> _Fragmento seleccionado_
Como ocurrencia (Swift, ¿es la buena palabra para decir "boutade" del francés?): Si un extranjero se equivoca entre el indicativo y el subjuntivo, creo que en España es probable que obtenga la reacción de que no suena bien y en América Latina, estará diciendo algo diferente de lo que quiere decir.


----------



## blasita

Peter, a mí me parece un estupendo resumen/comentario el que has hecho. Estoy de acuerdo contigo: el comentario de Swift es muy interesante porque la verdad es que yo nunca usaría el subjuntivo en el caso que él menciona (como tú bien dices, normalmente sonaría mal por estos lares). Aprendemos una cosa nueva cada día; estos foros son maravillosos.


----------



## swift

Hola Peter:





Peterdg said:


> [E]n América Latina es la semántica que desempeña un mayor papel. Lo observo sobre todo en el español mexicano pero también de otras regiones de AL. [...]
> Estoy seguro de que el subjuntivo/indicativo tiene el mismo valor (semántico) en las dos regiones, pero creo que la puesta en práctica (y la estrategia de la lengua) es diferente entre ambas regiones.

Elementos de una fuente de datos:

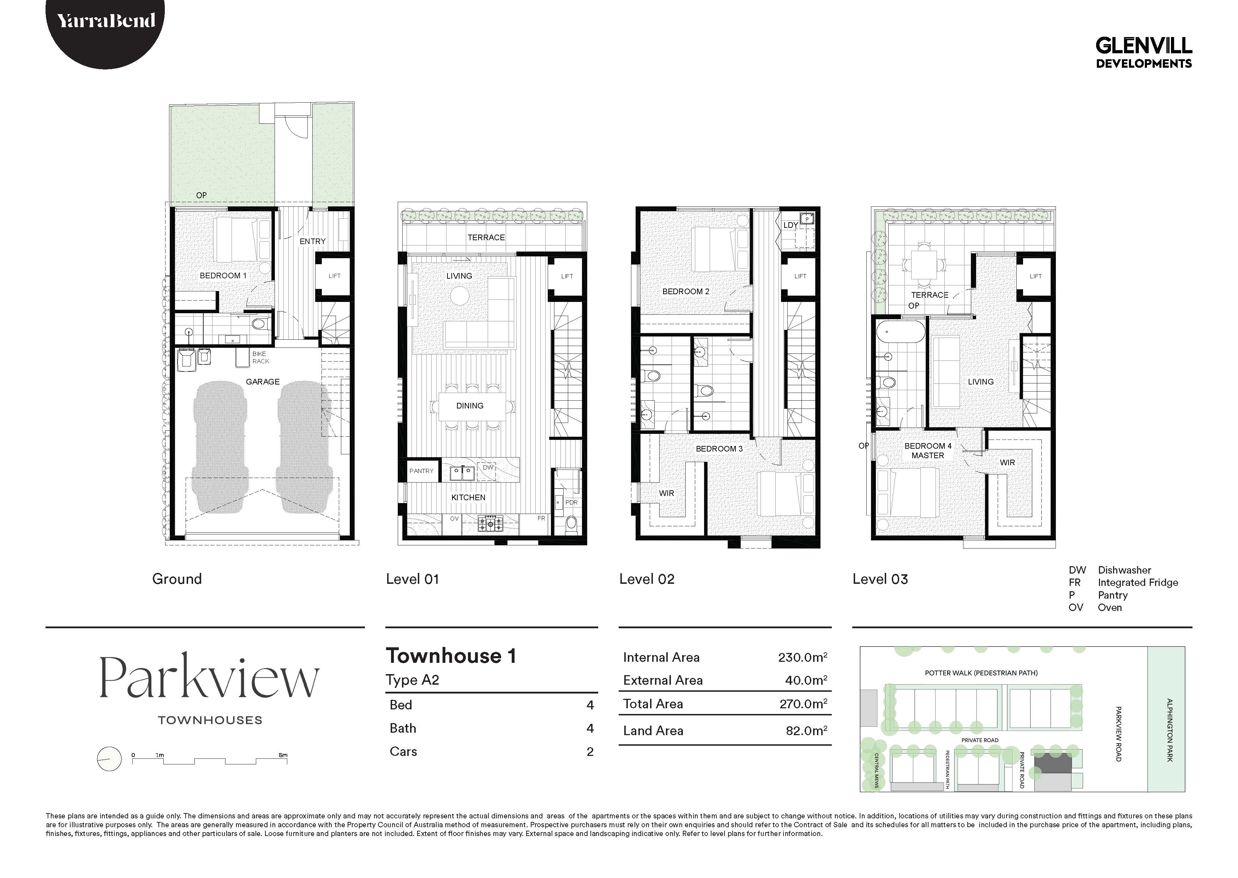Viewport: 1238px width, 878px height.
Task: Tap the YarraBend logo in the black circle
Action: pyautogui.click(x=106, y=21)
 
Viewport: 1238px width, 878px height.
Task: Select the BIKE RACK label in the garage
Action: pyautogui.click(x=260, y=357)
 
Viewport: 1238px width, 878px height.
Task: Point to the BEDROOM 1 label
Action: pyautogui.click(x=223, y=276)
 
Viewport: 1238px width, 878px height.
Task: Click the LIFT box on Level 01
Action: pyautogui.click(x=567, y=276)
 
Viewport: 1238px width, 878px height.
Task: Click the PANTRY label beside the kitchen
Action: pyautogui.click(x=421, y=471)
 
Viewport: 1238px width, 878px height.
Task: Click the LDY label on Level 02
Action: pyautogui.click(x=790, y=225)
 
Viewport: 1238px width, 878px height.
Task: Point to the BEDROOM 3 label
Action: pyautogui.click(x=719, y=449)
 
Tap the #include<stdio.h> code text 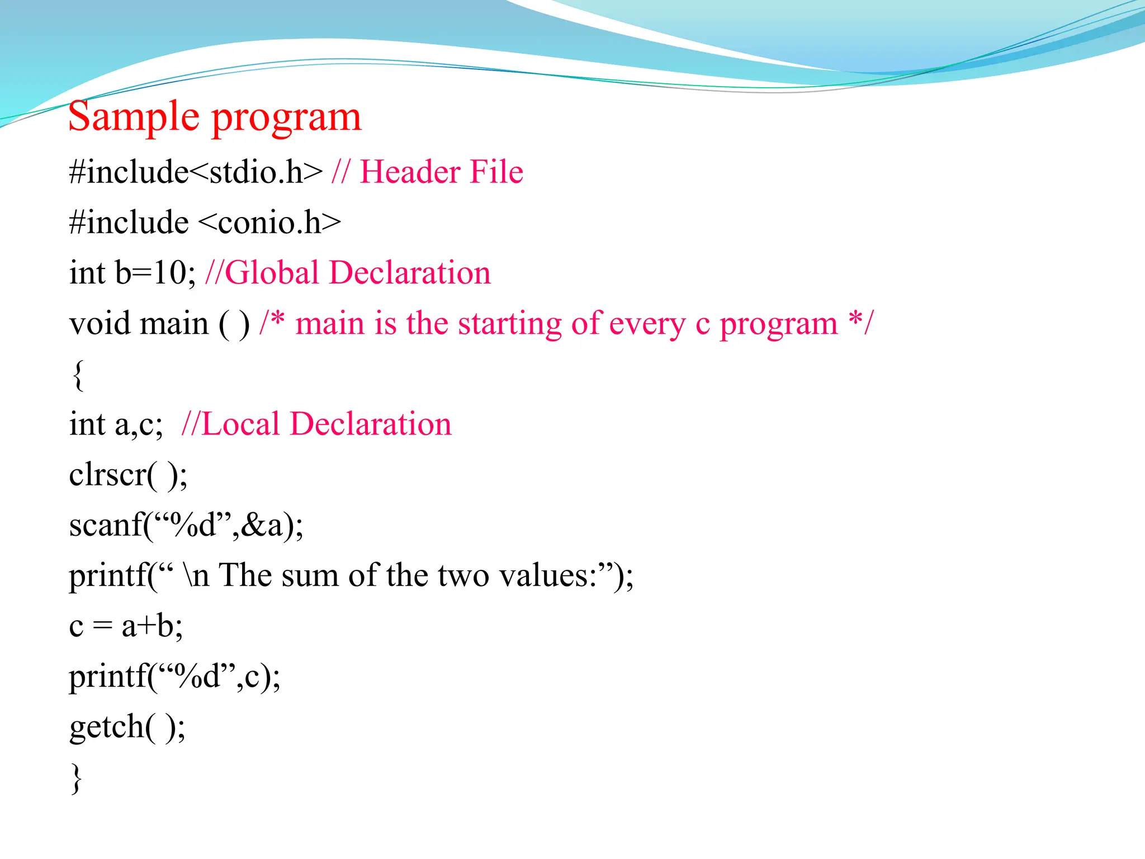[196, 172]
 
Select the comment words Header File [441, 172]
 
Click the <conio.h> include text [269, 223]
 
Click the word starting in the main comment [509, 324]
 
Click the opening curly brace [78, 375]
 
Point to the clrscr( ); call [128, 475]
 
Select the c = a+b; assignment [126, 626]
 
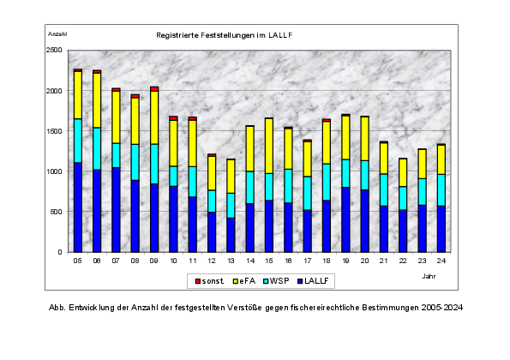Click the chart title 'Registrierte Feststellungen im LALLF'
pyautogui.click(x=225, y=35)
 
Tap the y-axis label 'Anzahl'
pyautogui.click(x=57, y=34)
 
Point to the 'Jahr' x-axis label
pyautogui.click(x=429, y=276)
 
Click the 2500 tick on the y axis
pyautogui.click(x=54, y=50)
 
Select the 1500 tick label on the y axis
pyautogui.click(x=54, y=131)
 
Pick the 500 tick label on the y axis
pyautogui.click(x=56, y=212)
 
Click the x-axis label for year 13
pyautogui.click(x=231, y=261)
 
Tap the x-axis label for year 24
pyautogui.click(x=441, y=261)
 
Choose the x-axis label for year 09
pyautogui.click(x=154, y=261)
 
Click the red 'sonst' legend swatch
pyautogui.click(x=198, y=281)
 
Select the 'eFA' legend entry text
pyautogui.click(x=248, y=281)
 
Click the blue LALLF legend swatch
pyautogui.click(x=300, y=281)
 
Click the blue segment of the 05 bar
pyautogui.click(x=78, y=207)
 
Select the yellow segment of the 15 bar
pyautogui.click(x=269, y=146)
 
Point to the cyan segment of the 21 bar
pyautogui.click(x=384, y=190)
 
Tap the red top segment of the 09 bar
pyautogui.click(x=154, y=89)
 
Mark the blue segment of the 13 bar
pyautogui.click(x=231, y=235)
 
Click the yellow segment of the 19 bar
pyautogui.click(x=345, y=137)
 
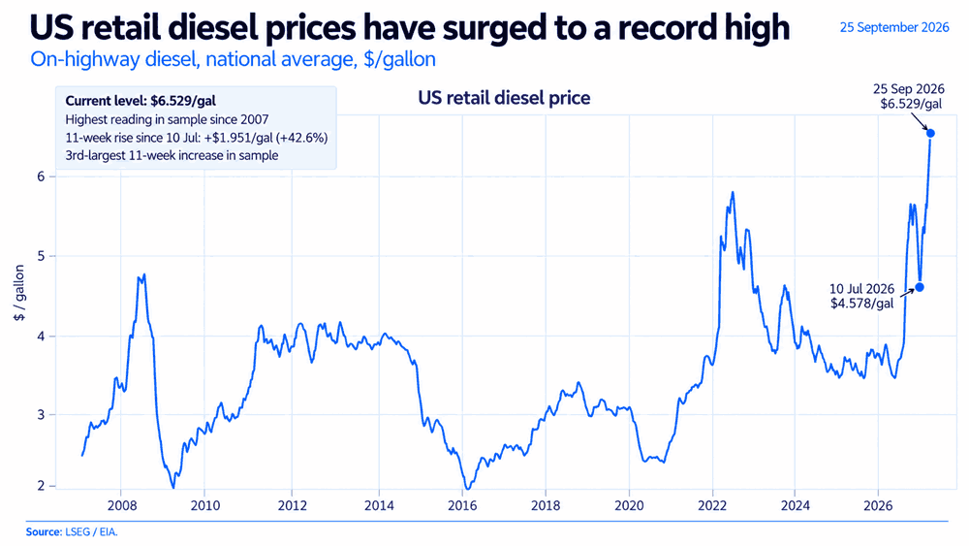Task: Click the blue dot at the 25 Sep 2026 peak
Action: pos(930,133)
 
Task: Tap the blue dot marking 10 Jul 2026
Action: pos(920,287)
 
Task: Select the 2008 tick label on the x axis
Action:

> _Consigna 1_
Enumere los nombres de usuario de todos los participantes del foro que figuran en el fragmento, ya sea como autores de una intervención o como autores citados.
> _Consigna 2_
Responda, según el fragmento:
(a) ¿Para qué palabra del francés se busca un equivalente en el primer párrafo?
(b) ¿Qué califica blasita de maravillosos?
(c) ¿En qué variedad del español observa Peterdg sobre todo el mayor papel de la semántica?

> _Resultado final 1_
blasita, swift, Peterdg

> _Resultado final 2_
(a) "boutade"
(b) Estos foros.
(c) En el español mexicano.